9. KIRGINLIKLAR VE KIZGINLIKLAR KÖPRÜSÜ

1K 471 586
                                    







Hiç merak ettiniz mi Asiller, Gezegenler ya da yancıları, Aracılar bu cemiyetlere nasıl düştü? Bugün bölüme ekstra olarak bir karakterin hikâyesini okumak ister miydiniz? :) Bundan sonra böyle...

Bir gün geç attıklarıma sayın, erken geldi... Keyifli okumalar dilerim. <3

*


SİTANSEL CEMİYETİ

9.BÖLÜM

KIRGINLIKLAR VE KIZGINLIKLAR KÖPRÜSÜ

Kırgınlıklarıma ve kızgınlıklarıma ithafen...

Önce kızar insan sevdiğine; fark etmez kendisine kırıldığını.
Sonra kırılır insan sevdiğine; en çok kendisine kızdığında anlar saçmaladığını.

Kızdığım için kırılmıştım bir zamanlar ama kırıldığım için kızamadığımda nefret ettim kendimden.

Sen mecaz olarak çoğu insanı öldürebiliyorsun, demiştim Boran'a. Anlamış mıydı kendimi kastettiğimi ya da beni öldürdüğünü, bir fikrim yoktu ama yüzüne baktığım kadarıyla bundan pişmanmış ya da buna utanıyormuş gibi görünmüyordu.

Ondan istemeden de olsa uzaklaştığımda arkasına yaslandı ve kollarını göğsünde bağlayıp dışarıyı izledi. Yıldızlar pek gözükmüyordu; en fazla dört beş yıldız silik bir şekilde göz kırpıyordu bize, o kadar. Boran da sanki yıldızları daha fazla görmek ister gibi hep başka yönlere çevirdi gözlerini.
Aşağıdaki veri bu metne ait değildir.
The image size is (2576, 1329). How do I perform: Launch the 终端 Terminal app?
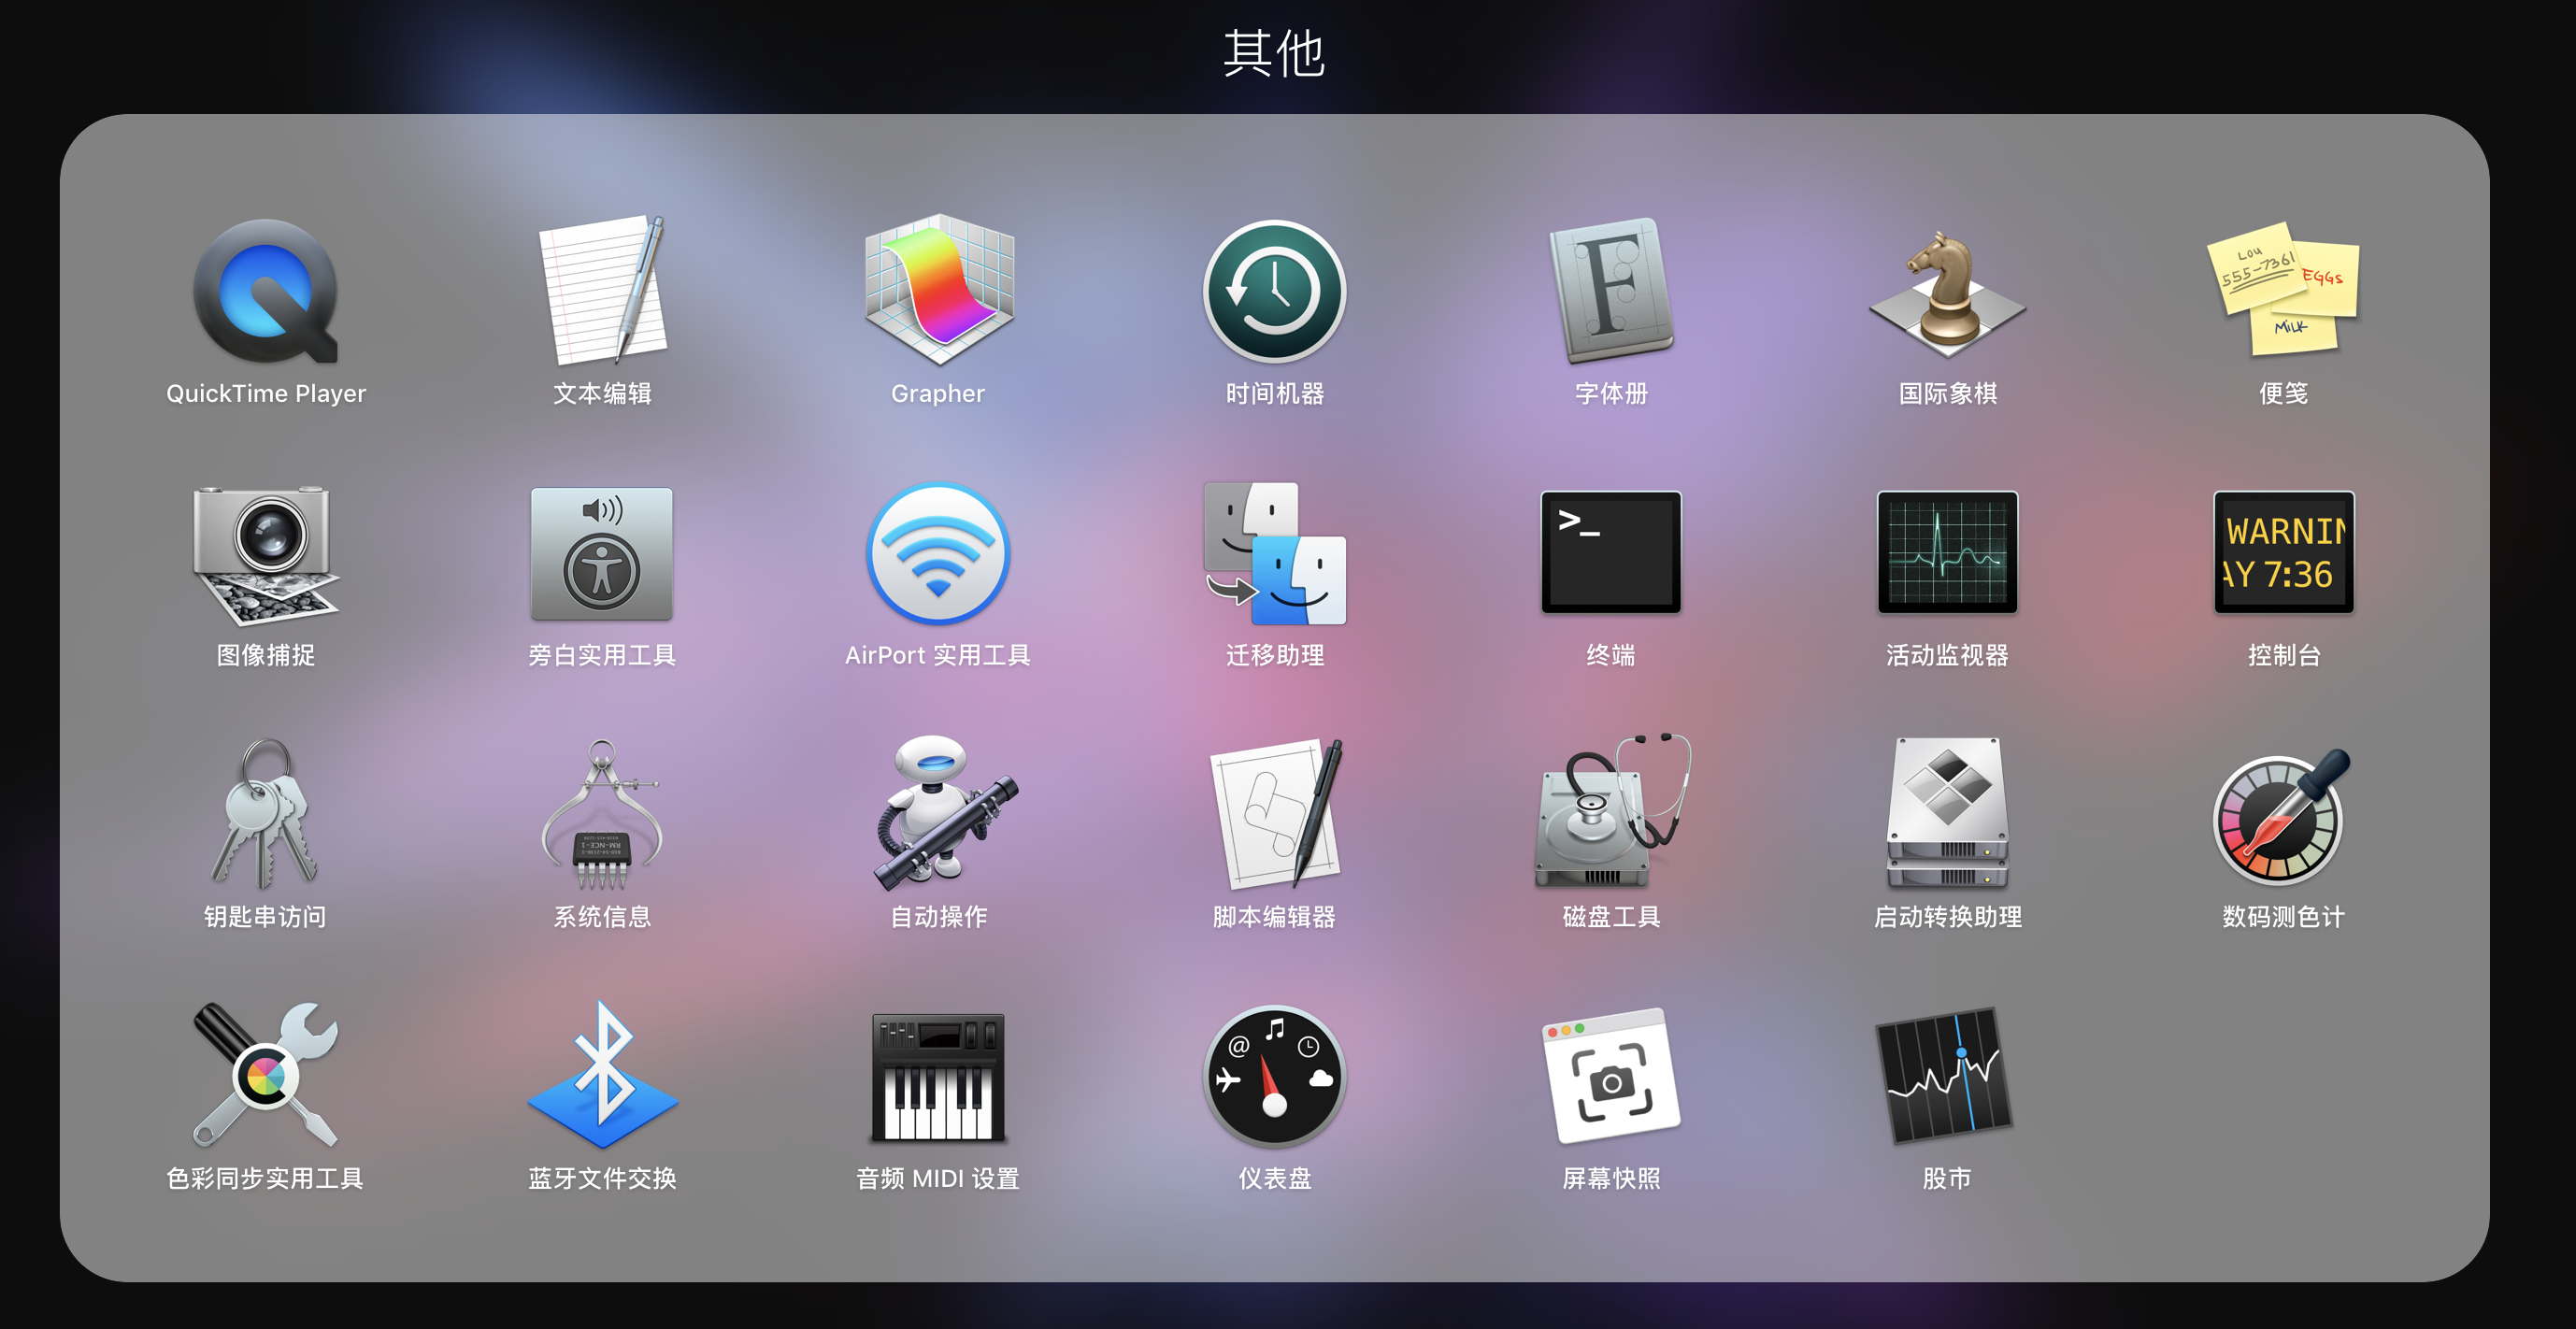tap(1610, 552)
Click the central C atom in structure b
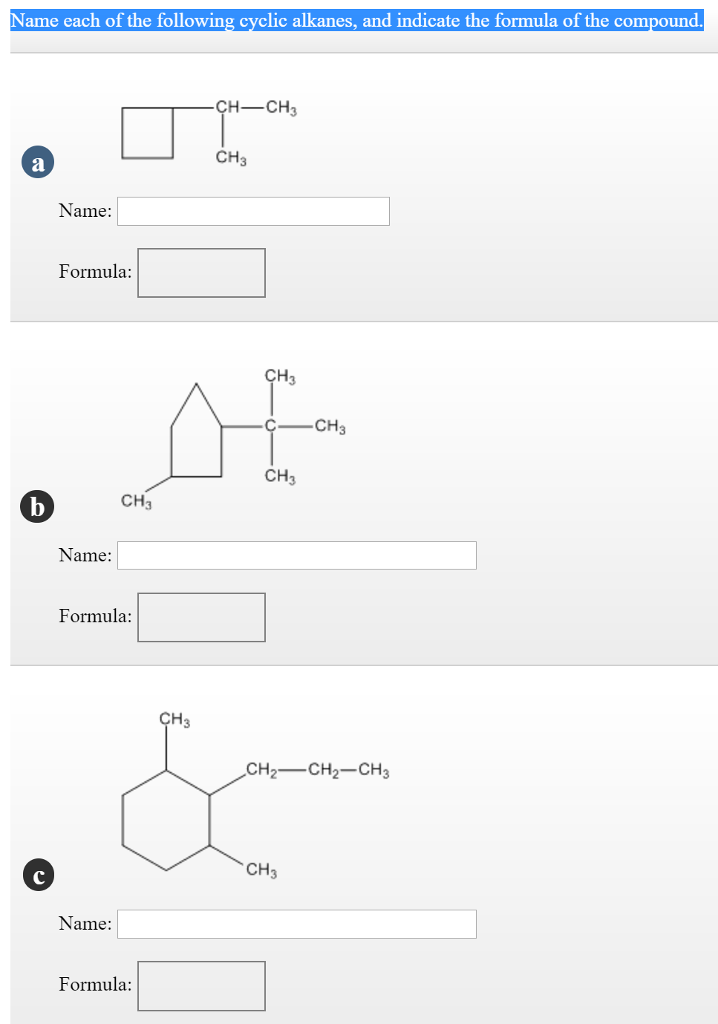Screen dimensions: 718x1024 (268, 426)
"Yağmur başlayacak," dediğimde bana döndü. E bana ne der gibi bakınca gülümsedim. "E balkondayız ya hani, kalkmamız gerekmez mi buradan? Belki de senin gitmen gerekiyordur."

"Sen yağmurdan kaçıyor musun?" diye sordu küçümser gibi. Kafamı olumsuz anlamda salladım. Tam ağzımı açacaktım ki "Tamam. Kovuyorsun sen herhalde beni." deyip kalktı.
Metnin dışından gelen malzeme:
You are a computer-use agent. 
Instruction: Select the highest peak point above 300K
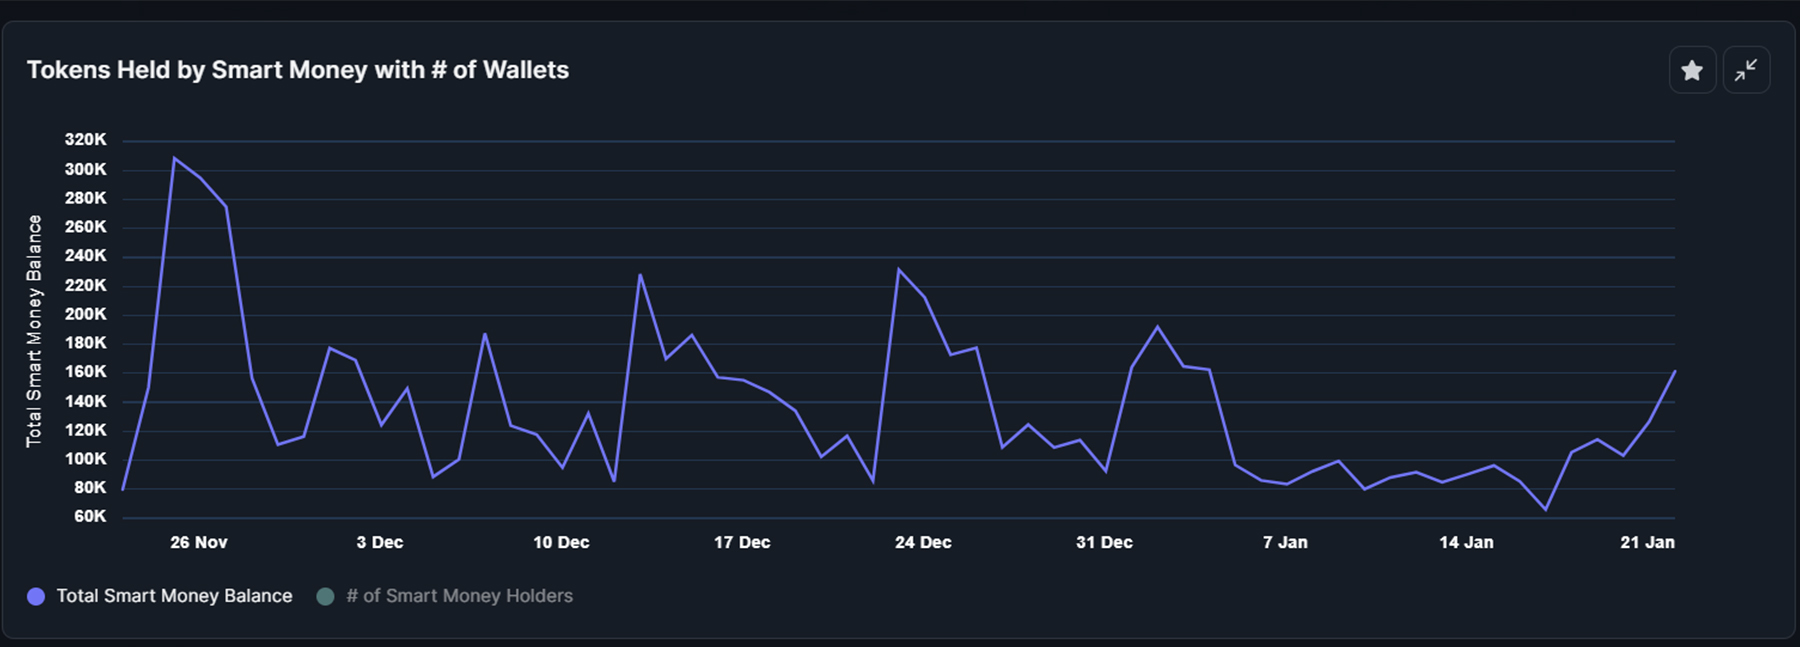coord(174,158)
"Hayır. Yani, aslında evet ama hayır." Kaşlarını çattı. "İstiyorsan git. Konuşacak bir şeyin kalmadıysa yani..."

"Konuşacak neyim kalmış olabilir?" diye tersledi. Bir anda elini kaldırdı ve "Evet," dedi gür olmayan, masal anlatır gibi çıkan sesiyle. Gülümsedim ama yüzü hâlâ sertti. "Son bir şey kaldı." Yanıma oturdu.
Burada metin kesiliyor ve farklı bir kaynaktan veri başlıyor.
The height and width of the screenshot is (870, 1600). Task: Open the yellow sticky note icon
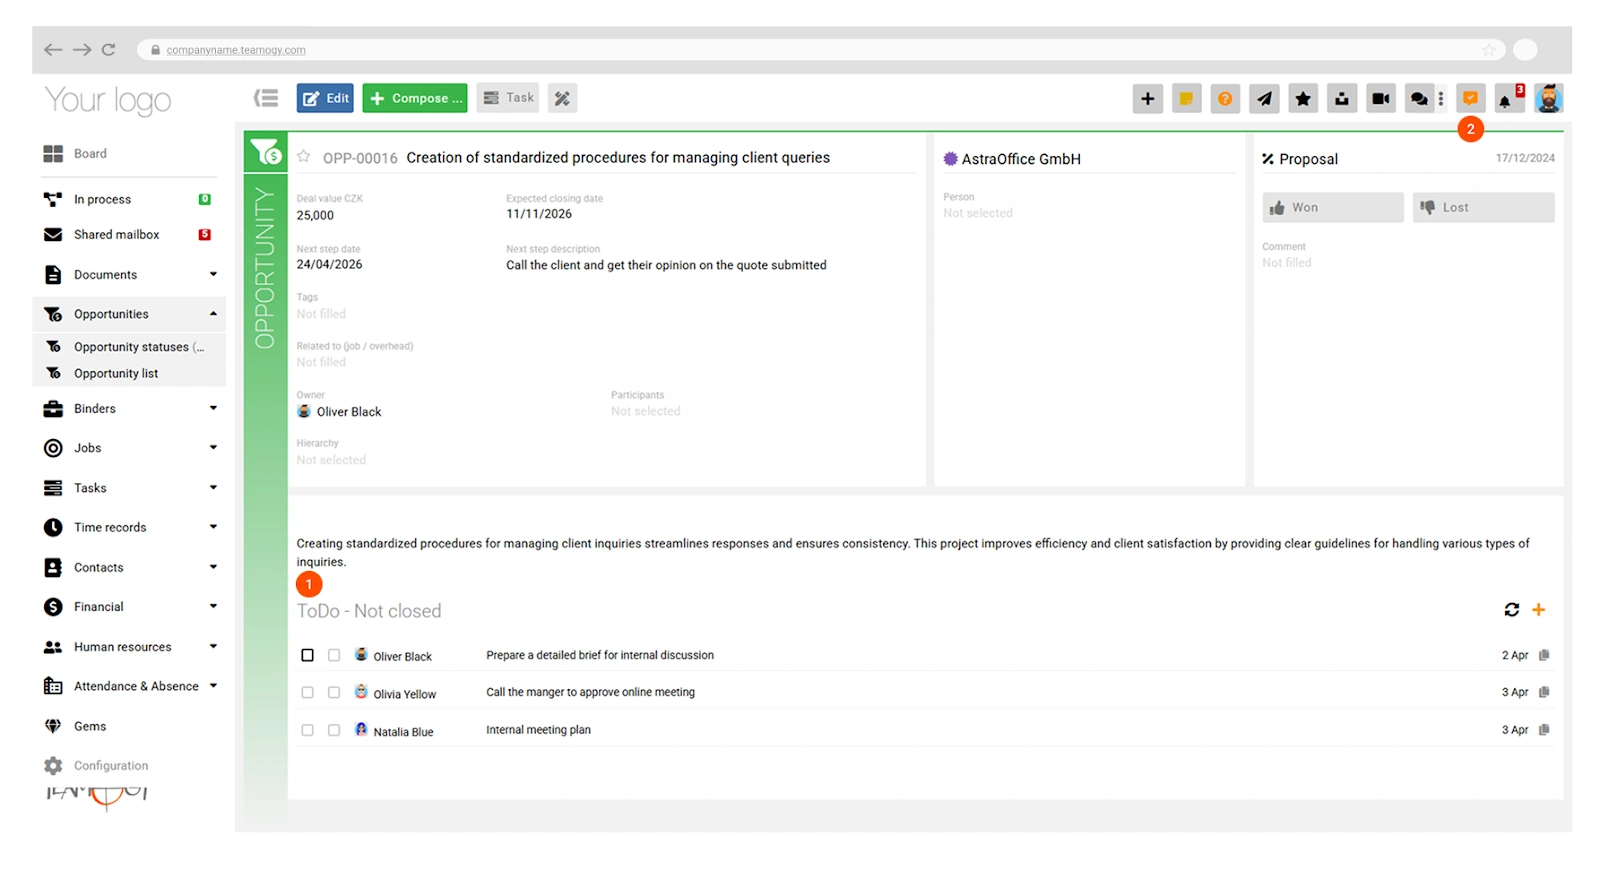tap(1186, 98)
"Neymiş o?" diye sordum merakla.

"Kumsal," Gözlerini gözlerimden asla ayırmadan devam etti: "Seni kimsenin öldürmesine izin verme." Dediği cümleyle bozguna uğradım. "Ne cemiyettekilerin ne de benim. Gerçeğe dayalı ya da mecazen... Bunu kendine yapma. Yoksa hayatın boyunca en çok pişman olduğun şeyi, seni uyarmama rağmen yapmış olursun."

"Açık konuşsana," dedim sinirle. "Konuş, konuş... Biraz daha açık konuş. Çünkü üstü kapalı konuşunca bir bok anlamıyorum." Yapmacık bir şekilde elimle ağzımı kapattım. "Pardon ya... Argo kullandım. Çok özür dilerim." Hâlâ bir şey söylememesi sinirimi bozduğunda "Artık açık konuş." dedim öfkeyle.

"Az önce benimle sakin bir şekilde konuşuyordun. Ne oldu şimdi?" diye sordu. Somurttum ve hemen ardından güldüm. "Senin bir sıkıntın var. İnsanlar senin iyiliğini istesin istemiyorsun. Herkes senin kötülüğünü düşünsün, değil mi? Hep kötü yola gir, kötüyü sev... Bunu kendine yapma."

"Sana ne ya? Çık odamdan." dediğimde sinirden elim ayağım titriyordu. Niye böyle davrandığımı ben bile anlamazken benimle beraber o da ayağa kalktı. "Çık." diye tekrarladım.